• [Required task]:
Copy verbatim everything from the line containing "Where should I" down to the last of the lines below, including both ends. Leave the pictures out of your copy.

• [Task data]:
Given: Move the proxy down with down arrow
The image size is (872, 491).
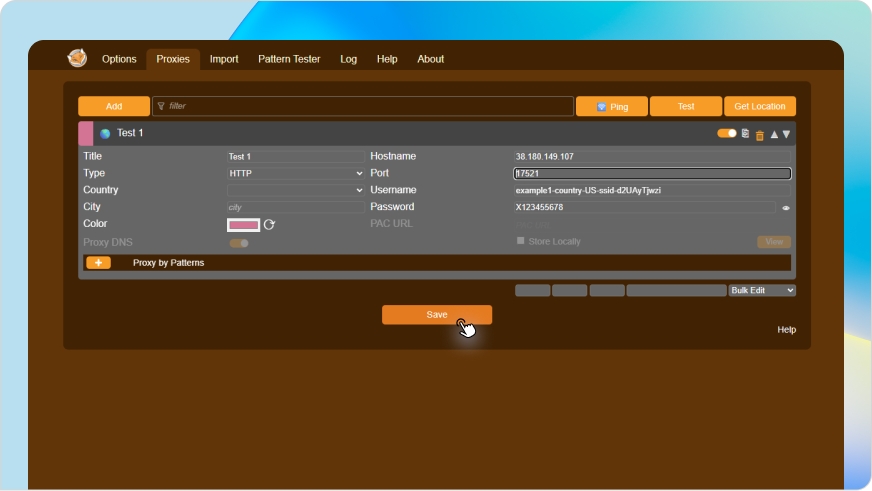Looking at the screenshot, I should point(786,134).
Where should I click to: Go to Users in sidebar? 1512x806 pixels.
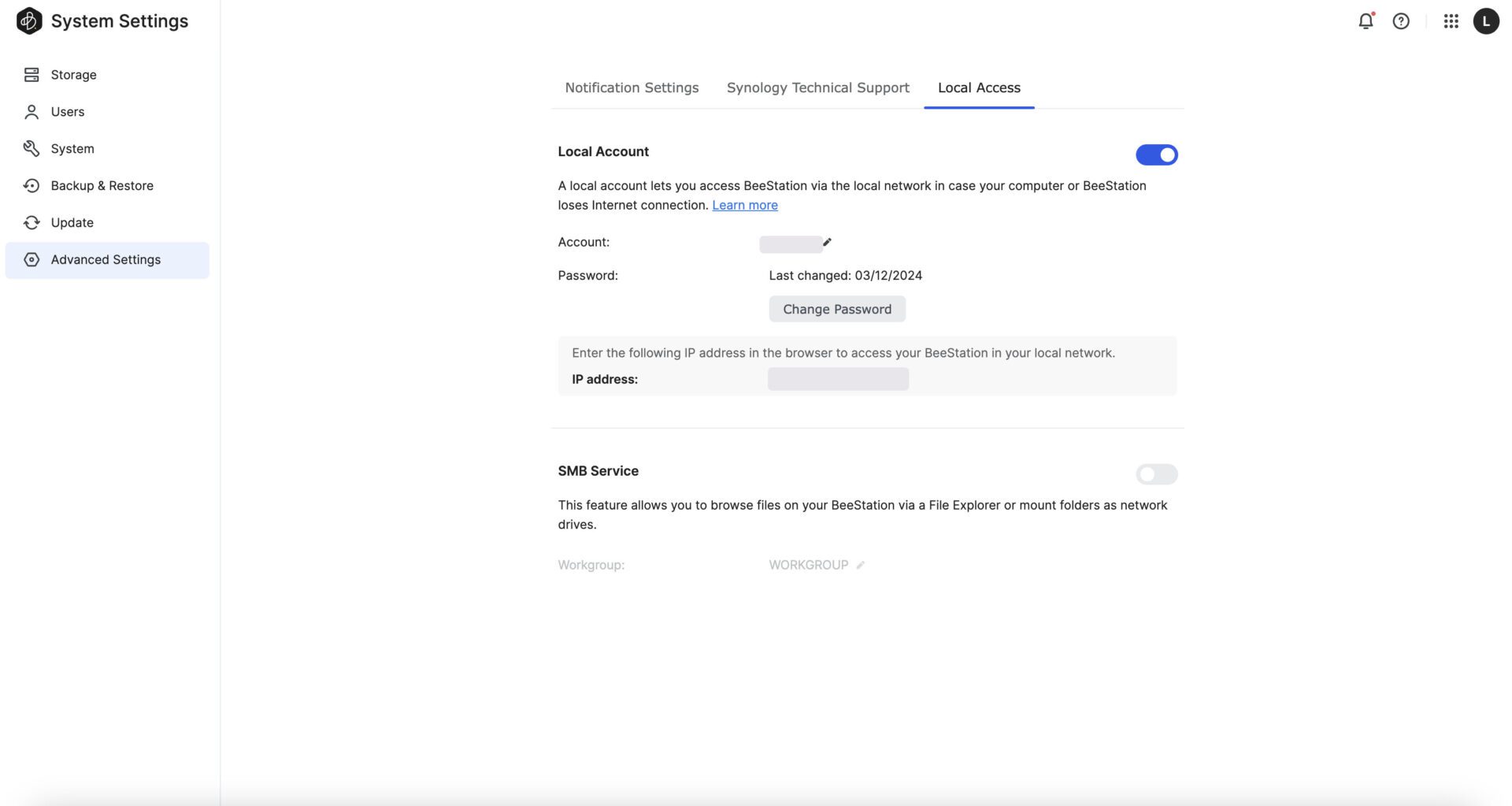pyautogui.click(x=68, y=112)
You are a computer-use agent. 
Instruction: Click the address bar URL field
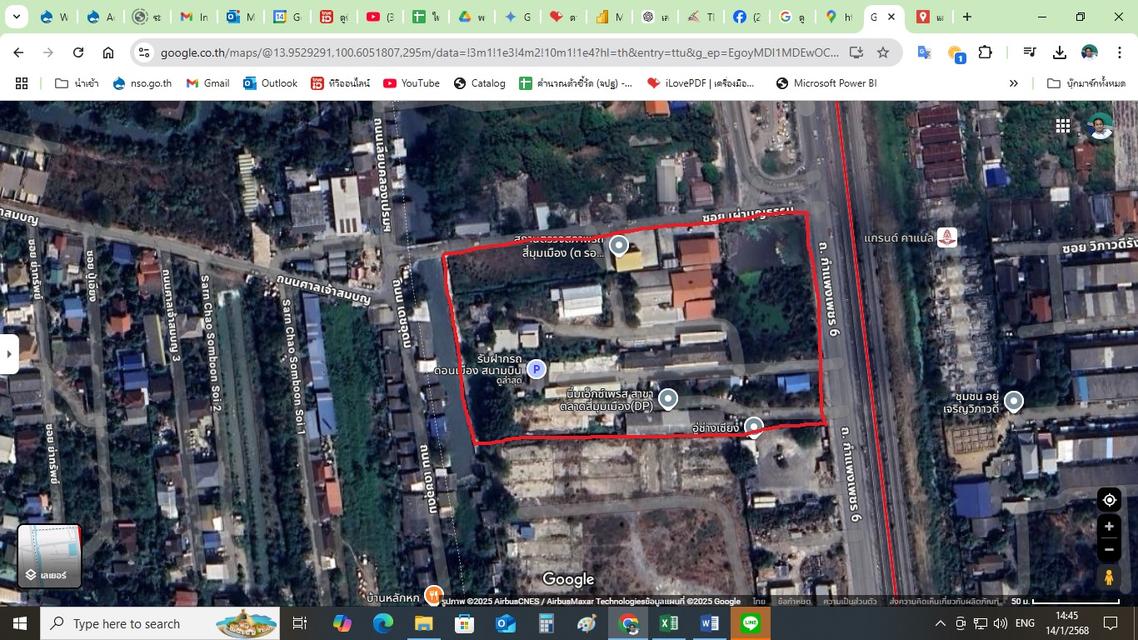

• [Complete output]:
Where should I click to: Go to Users in sidebar? 1512x806 pixels.
pyautogui.click(x=68, y=112)
You are a computer-use agent. 
Instruction: Click the address bar URL field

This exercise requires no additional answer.